Saved data entries

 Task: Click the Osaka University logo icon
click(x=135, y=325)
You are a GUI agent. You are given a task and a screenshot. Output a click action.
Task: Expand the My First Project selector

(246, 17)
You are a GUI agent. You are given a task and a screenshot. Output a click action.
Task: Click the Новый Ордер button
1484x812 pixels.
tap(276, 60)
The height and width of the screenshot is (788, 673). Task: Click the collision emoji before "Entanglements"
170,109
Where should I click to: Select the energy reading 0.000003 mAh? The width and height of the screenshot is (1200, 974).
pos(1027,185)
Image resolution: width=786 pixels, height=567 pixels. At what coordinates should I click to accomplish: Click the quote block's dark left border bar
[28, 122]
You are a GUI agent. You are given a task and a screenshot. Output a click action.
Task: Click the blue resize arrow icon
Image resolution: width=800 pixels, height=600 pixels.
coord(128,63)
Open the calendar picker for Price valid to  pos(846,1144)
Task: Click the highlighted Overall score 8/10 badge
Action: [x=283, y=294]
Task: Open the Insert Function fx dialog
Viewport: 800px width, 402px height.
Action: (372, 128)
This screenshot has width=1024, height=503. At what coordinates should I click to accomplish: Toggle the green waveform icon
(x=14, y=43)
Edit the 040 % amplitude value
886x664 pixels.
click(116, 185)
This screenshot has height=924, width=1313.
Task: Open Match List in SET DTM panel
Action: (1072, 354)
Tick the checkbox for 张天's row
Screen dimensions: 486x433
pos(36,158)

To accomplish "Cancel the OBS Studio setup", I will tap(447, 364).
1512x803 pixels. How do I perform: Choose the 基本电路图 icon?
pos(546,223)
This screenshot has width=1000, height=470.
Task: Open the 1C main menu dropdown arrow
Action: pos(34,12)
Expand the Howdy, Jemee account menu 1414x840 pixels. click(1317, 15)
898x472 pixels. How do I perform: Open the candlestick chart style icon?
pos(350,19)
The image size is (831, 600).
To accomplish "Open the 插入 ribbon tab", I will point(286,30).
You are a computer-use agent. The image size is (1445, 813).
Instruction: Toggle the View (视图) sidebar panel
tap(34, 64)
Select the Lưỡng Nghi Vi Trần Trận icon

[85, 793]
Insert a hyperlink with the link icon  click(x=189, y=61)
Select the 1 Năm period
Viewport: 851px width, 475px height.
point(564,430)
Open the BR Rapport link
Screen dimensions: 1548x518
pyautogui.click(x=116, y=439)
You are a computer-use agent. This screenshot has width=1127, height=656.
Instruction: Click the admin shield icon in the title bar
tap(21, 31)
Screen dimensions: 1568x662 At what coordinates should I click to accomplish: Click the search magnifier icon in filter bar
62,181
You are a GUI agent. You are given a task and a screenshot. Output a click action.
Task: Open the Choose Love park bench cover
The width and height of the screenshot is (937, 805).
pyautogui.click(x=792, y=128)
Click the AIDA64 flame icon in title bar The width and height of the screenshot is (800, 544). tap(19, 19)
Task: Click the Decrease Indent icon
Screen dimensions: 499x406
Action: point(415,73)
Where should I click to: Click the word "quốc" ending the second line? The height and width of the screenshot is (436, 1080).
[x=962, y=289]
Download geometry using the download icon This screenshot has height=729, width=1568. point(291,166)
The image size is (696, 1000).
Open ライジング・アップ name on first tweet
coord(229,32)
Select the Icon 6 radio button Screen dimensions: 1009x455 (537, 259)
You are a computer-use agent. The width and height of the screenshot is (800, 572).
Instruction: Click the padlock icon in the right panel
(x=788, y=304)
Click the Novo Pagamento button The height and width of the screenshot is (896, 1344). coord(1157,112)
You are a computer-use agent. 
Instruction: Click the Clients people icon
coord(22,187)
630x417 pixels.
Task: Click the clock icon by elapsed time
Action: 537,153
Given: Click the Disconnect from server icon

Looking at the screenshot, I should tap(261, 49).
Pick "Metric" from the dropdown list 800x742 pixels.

[Goal of the exercise]
Show the lines in the entries above that include the string "will".

[Result of this exercise]
To accomplish "Cancel the OBS Studio setup", I will tap(447, 364).
To accomplish "Open the 插入 ribbon tab", I will point(286,30).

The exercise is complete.